* _Directions for this task_: Once you have located the line containing "Image resolution: width=1920, height=1785." in the material below, return it exactly along with each line after it through the line containing "inktober (1348, 568)".

* _Records provided_:
..............................
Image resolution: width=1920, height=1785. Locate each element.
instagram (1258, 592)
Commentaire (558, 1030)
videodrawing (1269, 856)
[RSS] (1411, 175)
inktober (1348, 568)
..............................
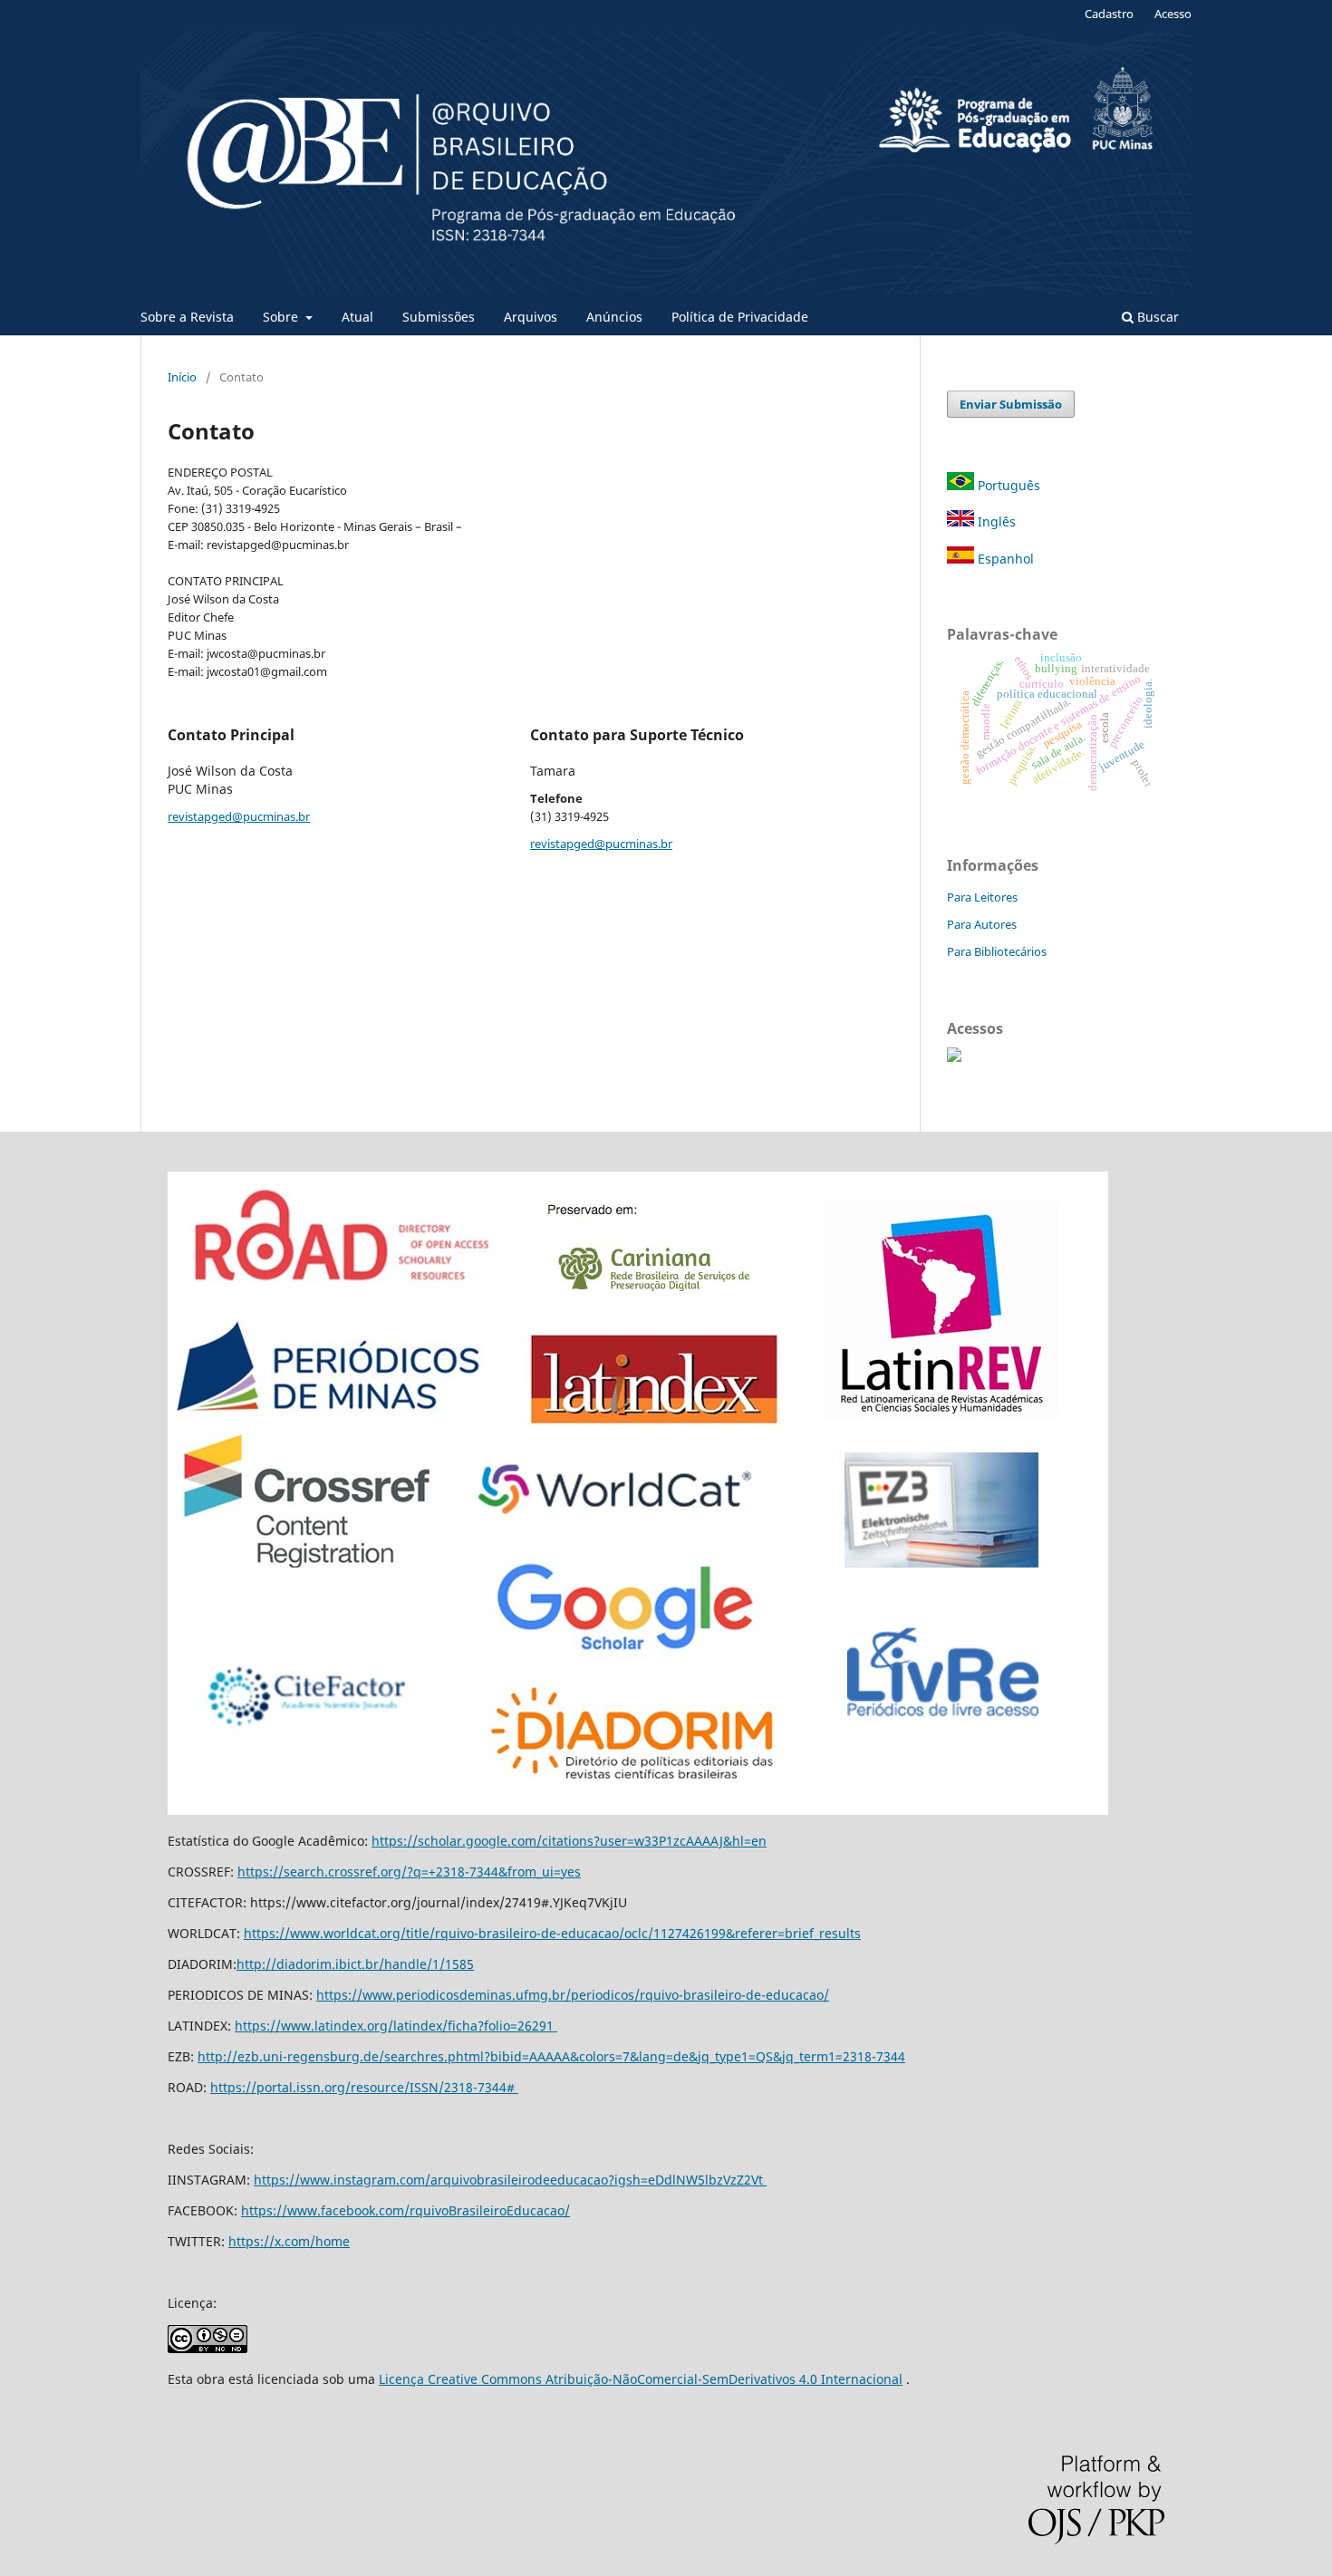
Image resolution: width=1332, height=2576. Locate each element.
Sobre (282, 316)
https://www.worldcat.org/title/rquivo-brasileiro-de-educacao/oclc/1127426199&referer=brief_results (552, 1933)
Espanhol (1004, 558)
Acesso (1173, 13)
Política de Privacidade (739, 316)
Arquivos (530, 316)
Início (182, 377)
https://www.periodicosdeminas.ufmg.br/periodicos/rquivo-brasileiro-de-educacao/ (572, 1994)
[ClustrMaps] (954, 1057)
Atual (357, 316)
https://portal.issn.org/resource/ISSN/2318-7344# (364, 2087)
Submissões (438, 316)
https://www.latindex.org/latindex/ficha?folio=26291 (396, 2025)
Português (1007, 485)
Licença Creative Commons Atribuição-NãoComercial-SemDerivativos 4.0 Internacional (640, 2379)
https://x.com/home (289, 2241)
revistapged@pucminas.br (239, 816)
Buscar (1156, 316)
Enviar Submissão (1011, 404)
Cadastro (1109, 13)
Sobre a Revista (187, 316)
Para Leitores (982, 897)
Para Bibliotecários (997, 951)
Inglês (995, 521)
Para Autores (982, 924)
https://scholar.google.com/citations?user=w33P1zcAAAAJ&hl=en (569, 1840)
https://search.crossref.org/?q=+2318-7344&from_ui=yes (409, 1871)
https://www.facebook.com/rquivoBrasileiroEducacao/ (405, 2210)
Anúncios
..............................
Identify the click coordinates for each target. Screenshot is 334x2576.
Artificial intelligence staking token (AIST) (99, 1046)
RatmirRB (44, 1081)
..............................
* _Response area_:
Image resolution: width=1920, height=1785. Locate each element.
instagram (1258, 592)
Commentaire (558, 1030)
videodrawing (1269, 856)
[RSS] (1411, 175)
inktober (1348, 568)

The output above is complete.